- [Data supplied]
......

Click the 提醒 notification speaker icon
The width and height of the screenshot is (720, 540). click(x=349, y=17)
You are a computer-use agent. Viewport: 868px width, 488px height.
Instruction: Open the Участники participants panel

......

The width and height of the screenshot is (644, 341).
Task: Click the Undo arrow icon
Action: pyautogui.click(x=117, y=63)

......

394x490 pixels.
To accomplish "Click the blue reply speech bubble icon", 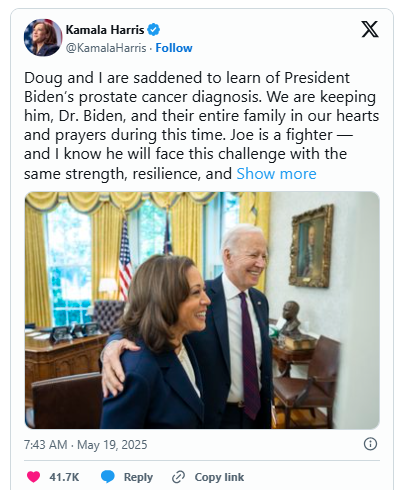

......

- [Required work] Extract exactly and only the lines above from the line containing "Click the 提醒 notification speaker icon" through the line containing "Instruction: Open the", both end lines included.

- [Reply]
Click the 提醒 notification speaker icon
The width and height of the screenshot is (720, 540). click(x=349, y=17)
You are a computer-use agent. Viewport: 868px width, 488px height.
Instruction: Open the Участники participants panel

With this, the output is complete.